The Nitrates Action Programme (NAP) looks set to see some changes regarding the requirement to cultivate and create a green cover for the winter on all tillage land.

The measure, outlined in the draft NAP, requires shallow cultivation of harvested crops within seven days of baling or straw chopping.

This would see the absence of any over-winter stubble in this country, which is an important habitat for some farmland birds such as yellowhammers, skylarks and northern lapwings.

The Department of Agriculture has told the Irish Farmers Journal it is considering retaining a percentage of over-winter stubble

All of these are already in decline, are red-listed and are suffering from the decline in tillage area, which dropped 15% (57,000ha) from 2008 to 2018 and 42% since 1980.

Over-winter stubble area has also decreased in recent years, with a move to more winter cropping and break crops.

The Department of Agriculture has told the Irish Farmers Journal it is considering retaining a percentage of over-winter stubble.

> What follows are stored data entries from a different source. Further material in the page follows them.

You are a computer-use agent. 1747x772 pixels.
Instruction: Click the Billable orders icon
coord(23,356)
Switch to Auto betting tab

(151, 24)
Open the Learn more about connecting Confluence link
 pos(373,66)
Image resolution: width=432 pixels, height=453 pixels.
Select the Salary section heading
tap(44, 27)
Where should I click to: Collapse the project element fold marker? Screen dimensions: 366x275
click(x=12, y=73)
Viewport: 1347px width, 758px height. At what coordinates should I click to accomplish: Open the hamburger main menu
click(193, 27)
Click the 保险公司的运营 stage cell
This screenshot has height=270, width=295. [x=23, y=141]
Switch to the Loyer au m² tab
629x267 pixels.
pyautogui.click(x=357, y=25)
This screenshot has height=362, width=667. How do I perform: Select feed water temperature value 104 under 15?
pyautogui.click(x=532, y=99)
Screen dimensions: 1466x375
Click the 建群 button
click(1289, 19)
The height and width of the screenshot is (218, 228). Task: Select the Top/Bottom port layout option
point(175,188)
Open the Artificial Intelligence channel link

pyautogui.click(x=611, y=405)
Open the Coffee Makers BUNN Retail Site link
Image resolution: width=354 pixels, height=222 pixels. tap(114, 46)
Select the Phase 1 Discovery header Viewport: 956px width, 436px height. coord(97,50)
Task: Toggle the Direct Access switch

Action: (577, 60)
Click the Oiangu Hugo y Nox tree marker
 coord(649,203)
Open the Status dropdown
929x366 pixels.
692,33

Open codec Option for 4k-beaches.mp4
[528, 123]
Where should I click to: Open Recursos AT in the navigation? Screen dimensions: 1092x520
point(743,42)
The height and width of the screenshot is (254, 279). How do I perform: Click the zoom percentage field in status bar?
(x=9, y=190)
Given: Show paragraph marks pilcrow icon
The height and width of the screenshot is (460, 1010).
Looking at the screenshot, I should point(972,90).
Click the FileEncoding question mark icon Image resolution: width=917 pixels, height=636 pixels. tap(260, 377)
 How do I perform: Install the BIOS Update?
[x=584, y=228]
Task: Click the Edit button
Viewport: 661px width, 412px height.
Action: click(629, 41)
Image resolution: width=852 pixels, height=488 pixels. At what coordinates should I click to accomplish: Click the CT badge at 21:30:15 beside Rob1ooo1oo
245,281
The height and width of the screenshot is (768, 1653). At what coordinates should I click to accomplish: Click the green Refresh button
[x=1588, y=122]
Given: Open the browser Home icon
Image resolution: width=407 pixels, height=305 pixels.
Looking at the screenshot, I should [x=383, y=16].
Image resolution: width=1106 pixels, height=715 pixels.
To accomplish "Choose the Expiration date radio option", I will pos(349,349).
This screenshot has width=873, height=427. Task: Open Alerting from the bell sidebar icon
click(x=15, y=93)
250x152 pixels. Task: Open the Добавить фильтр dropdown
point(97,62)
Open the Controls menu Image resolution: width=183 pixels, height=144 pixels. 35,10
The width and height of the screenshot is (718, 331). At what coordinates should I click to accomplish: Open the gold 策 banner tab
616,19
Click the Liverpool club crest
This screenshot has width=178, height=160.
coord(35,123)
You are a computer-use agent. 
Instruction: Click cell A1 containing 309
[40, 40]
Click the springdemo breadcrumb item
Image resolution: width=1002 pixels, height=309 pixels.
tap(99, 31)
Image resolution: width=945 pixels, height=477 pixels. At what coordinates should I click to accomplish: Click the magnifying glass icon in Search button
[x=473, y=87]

The Department said its ecologists are consulting external experts, including BirdWatch Ireland.

Challenges

A Department spokesperson said: “In the case of the NAP and over-winter stubble, the Department of Agriculture, Food and the Marine fully acknowledges the challenges involved in improving Ireland’s water quality while balancing the impacts on biodiversity – in particular on granivorous farmland bird species which rely on arable habitats and over-winter stubbles as an important food source.

“It is the aim of the Department to incorporate sufficient consideration for biodiversity and farmland birds within the NAP in order to ensure that the NAP does not contribute to further losses of these species.”

In December, BirdWatch Ireland told the Irish Farmers Journal: “We note the proposed changes in the draft NAP with regard to continuous cover crops and call for the Department of Agriculture to fund Irish-specific research into the proposed changes and impacts to red and amber list birds of conservation concern to avoid further declines in these species.”

The public consultation on the latest draft of the NAP is open until 26 January.